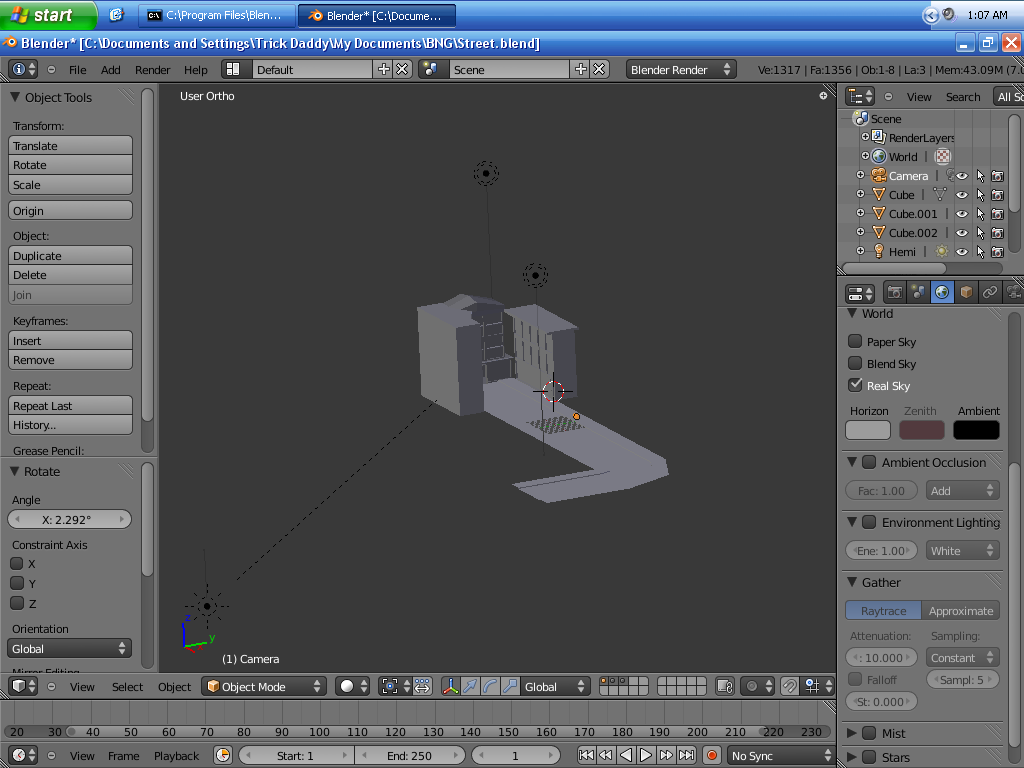This screenshot has height=768, width=1024.
Task: Enable the Ambient Occlusion checkbox
Action: point(869,463)
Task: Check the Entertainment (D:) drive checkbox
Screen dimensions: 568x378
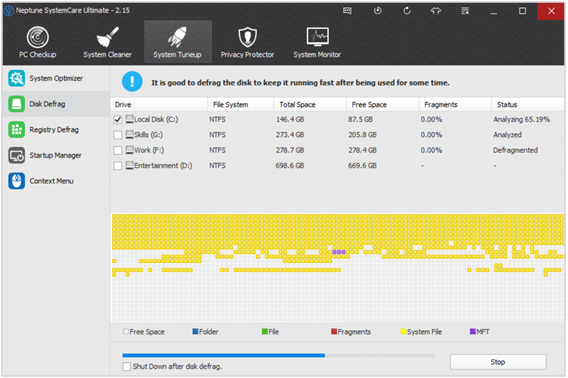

══════════

TRY IT >> Please return only the lines from the one holding "Task: Check the" through the end of the data, both ends included; do not copy any pictures.

ANSWER >>
Task: Check the Entertainment (D:) drive checkbox
Screen dimensions: 568x378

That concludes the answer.